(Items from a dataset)
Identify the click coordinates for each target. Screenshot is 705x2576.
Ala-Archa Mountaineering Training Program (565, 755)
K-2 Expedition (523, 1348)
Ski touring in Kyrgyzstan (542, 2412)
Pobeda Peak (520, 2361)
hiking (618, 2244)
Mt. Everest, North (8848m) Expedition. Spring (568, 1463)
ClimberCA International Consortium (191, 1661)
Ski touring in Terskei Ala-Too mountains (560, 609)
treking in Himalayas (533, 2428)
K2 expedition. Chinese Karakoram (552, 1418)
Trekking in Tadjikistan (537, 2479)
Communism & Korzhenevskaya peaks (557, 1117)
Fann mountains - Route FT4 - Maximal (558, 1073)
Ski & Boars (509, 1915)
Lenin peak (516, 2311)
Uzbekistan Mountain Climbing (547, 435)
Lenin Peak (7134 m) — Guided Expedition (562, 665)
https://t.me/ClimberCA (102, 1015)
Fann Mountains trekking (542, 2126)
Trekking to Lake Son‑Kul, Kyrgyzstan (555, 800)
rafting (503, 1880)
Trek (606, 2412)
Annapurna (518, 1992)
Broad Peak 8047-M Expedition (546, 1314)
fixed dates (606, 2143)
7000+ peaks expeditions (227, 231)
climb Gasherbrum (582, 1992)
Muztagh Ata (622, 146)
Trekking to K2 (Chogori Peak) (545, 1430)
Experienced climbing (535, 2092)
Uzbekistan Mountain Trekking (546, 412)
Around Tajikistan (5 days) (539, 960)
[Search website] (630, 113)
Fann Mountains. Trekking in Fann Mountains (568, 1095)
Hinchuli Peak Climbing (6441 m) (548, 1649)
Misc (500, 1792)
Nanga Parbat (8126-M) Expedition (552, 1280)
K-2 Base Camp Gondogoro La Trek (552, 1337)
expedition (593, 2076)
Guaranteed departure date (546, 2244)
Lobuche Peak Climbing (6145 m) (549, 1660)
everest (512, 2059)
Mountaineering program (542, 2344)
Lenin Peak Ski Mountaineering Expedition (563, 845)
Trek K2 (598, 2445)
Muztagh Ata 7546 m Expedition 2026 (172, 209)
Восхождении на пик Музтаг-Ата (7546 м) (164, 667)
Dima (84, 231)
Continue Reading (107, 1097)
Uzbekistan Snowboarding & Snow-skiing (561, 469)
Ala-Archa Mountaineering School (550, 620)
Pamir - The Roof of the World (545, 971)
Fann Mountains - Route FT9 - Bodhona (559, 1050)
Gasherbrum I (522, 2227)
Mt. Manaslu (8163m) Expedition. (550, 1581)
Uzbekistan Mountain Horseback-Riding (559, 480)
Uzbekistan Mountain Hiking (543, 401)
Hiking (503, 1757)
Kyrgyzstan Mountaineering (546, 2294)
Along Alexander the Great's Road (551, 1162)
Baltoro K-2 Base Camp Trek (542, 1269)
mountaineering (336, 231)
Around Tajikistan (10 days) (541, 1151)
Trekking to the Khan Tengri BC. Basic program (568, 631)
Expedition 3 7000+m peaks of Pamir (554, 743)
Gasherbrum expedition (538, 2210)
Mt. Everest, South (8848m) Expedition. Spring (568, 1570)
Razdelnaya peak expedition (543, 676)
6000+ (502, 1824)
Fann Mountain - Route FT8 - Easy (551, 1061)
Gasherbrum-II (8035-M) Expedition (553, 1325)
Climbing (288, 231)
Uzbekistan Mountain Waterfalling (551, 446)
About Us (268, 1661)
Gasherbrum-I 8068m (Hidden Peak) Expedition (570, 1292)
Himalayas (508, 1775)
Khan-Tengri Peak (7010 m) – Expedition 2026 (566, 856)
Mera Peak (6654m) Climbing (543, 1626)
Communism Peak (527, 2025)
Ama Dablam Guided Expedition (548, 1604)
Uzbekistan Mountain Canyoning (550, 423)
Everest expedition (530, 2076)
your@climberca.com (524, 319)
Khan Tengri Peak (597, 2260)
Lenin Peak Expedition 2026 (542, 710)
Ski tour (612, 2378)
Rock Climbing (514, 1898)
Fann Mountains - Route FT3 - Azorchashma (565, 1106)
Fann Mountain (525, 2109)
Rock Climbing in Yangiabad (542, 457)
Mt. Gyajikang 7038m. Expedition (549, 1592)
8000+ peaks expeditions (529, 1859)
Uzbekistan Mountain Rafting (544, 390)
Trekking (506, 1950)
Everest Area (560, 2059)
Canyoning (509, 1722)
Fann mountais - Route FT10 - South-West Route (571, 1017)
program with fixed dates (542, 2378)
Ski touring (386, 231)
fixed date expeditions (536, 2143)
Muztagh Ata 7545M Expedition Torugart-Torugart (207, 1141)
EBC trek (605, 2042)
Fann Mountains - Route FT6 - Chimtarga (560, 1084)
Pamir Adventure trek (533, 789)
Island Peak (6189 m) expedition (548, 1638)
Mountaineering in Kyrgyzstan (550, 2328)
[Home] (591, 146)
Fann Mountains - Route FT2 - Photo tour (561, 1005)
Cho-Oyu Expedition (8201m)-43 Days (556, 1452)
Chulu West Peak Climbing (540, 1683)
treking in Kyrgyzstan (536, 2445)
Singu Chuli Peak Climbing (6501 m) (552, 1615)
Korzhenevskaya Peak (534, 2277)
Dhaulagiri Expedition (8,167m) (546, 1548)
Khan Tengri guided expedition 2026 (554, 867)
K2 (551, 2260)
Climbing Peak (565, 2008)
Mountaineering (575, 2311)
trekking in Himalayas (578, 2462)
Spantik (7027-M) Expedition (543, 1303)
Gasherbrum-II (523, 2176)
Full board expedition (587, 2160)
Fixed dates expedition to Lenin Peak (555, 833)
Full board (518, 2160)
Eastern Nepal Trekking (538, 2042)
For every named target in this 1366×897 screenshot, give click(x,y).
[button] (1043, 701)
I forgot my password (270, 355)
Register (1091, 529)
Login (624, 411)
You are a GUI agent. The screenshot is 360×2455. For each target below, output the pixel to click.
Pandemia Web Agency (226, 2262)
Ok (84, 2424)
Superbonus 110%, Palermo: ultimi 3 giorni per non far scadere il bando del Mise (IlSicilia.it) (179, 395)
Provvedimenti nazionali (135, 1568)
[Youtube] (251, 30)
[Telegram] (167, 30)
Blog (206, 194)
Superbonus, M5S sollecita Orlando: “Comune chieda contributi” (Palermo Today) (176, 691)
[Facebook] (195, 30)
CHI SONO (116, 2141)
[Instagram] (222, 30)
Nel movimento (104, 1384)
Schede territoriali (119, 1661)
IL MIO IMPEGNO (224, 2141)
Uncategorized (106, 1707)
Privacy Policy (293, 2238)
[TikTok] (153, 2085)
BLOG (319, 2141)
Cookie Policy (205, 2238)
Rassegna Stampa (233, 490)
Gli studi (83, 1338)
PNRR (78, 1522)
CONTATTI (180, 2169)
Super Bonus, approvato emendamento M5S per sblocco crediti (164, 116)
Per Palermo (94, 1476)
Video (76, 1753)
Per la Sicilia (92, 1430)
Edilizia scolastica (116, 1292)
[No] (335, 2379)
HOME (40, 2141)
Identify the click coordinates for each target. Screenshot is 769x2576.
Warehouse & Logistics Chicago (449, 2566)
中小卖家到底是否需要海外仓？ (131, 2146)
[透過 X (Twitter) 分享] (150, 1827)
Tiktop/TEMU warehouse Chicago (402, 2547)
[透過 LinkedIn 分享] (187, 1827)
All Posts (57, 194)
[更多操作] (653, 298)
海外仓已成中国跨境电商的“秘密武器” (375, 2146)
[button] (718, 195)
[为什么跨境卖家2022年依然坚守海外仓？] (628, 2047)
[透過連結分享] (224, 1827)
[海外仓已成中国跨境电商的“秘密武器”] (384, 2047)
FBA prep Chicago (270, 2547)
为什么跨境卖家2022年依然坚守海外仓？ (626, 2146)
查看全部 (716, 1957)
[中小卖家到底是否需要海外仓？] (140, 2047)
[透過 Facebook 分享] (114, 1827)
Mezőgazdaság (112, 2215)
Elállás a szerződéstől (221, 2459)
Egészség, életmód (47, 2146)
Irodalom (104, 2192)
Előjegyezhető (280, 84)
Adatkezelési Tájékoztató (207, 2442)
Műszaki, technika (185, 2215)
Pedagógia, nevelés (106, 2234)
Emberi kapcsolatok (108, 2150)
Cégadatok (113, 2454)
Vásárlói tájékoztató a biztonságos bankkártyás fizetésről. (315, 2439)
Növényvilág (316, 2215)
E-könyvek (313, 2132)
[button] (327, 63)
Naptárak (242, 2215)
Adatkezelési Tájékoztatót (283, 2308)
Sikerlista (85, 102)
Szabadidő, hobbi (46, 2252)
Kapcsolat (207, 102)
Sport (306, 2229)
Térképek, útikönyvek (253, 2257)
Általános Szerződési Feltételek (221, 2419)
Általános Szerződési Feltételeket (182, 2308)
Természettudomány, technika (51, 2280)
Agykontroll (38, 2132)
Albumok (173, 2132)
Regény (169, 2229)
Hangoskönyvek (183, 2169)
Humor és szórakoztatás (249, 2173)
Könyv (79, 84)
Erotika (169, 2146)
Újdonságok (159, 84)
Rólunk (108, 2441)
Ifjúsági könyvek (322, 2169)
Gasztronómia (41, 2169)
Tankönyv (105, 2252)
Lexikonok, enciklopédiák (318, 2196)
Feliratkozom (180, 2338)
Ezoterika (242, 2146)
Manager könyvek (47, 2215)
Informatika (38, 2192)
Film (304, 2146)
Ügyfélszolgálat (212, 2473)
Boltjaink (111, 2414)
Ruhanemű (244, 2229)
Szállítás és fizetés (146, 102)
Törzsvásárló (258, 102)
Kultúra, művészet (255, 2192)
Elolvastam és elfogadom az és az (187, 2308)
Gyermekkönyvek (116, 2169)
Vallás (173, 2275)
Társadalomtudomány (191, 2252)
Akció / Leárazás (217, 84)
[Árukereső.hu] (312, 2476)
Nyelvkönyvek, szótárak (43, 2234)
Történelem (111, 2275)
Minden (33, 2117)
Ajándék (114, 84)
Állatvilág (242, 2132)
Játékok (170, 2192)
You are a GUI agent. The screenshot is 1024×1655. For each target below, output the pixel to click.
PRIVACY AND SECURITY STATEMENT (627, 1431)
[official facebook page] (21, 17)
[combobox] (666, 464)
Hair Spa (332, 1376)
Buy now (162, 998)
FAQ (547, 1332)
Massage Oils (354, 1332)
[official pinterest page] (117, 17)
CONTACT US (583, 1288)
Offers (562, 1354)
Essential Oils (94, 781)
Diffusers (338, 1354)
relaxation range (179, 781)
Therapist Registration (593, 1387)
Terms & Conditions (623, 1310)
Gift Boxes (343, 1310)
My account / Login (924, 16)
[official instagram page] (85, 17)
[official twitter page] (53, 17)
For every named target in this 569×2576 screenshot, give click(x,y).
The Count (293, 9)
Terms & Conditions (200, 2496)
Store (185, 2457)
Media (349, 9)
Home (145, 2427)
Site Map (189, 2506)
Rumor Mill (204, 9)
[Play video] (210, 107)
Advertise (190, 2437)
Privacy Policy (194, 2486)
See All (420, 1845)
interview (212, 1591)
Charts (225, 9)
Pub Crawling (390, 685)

- _Exercise prompt_
The answer is the lines above between the line holding "Dhaulagiri Expedition (8,167m) (546, 1548)" and the line holding "Pedagógia, nevelés (106, 2234)", inclusive, each written out exactly, and no others.

- _Answer_
Dhaulagiri Expedition (8,167m) (546, 1548)
Khan Tengri guided expedition 2026 (554, 867)
K2 (551, 2260)
Climbing Peak (565, 2008)
Mountaineering (575, 2311)
trekking in Himalayas (578, 2462)
Spantik (7027-M) Expedition (543, 1303)
Gasherbrum-II (523, 2176)
Full board expedition (587, 2160)
Fixed dates expedition to Lenin Peak (555, 833)
Full board (518, 2160)
Eastern Nepal Trekking (538, 2042)
For every named target in this 1366×897 screenshot, give click(x,y).
[button] (1043, 701)
I forgot my password (270, 355)
Register (1091, 529)
Login (624, 411)
You are a GUI agent. The screenshot is 360×2455. For each target below, output the pixel to click.
Pandemia Web Agency (226, 2262)
Ok (84, 2424)
Superbonus 110%, Palermo: ultimi 3 giorni per non far scadere il bando del Mise (IlSicilia.it) (179, 395)
Provvedimenti nazionali (135, 1568)
[Youtube] (251, 30)
[Telegram] (167, 30)
Blog (206, 194)
Superbonus, M5S sollecita Orlando: “Comune chieda contributi” (Palermo Today) (176, 691)
[Facebook] (195, 30)
CHI SONO (116, 2141)
[Instagram] (222, 30)
Nel movimento (104, 1384)
Schede territoriali (119, 1661)
IL MIO IMPEGNO (224, 2141)
Uncategorized (106, 1707)
Privacy Policy (293, 2238)
[TikTok] (153, 2085)
BLOG (319, 2141)
Cookie Policy (205, 2238)
Rassegna Stampa (233, 490)
Gli studi (83, 1338)
PNRR (78, 1522)
CONTATTI (180, 2169)
Super Bonus, approvato emendamento M5S per sblocco crediti (164, 116)
Per Palermo (94, 1476)
Video (76, 1753)
Per la Sicilia (92, 1430)
Edilizia scolastica (116, 1292)
[No] (335, 2379)
HOME (40, 2141)
Identify the click coordinates for each target. Screenshot is 769x2576.
Warehouse & Logistics Chicago (449, 2566)
中小卖家到底是否需要海外仓？ (131, 2146)
[透過 X (Twitter) 分享] (150, 1827)
Tiktop/TEMU warehouse Chicago (402, 2547)
[透過 LinkedIn 分享] (187, 1827)
All Posts (57, 194)
[更多操作] (653, 298)
海外仓已成中国跨境电商的“秘密武器” (375, 2146)
[button] (718, 195)
[为什么跨境卖家2022年依然坚守海外仓？] (628, 2047)
[透過連結分享] (224, 1827)
[海外仓已成中国跨境电商的“秘密武器”] (384, 2047)
FBA prep Chicago (270, 2547)
为什么跨境卖家2022年依然坚守海外仓？ (626, 2146)
查看全部 (716, 1957)
[中小卖家到底是否需要海外仓？] (140, 2047)
[透過 Facebook 分享] (114, 1827)
Mezőgazdaság (112, 2215)
Elállás a szerződéstől (221, 2459)
Egészség, életmód (47, 2146)
Irodalom (104, 2192)
Előjegyezhető (280, 84)
Adatkezelési Tájékoztató (207, 2442)
Műszaki, technika (185, 2215)
Pedagógia, nevelés (106, 2234)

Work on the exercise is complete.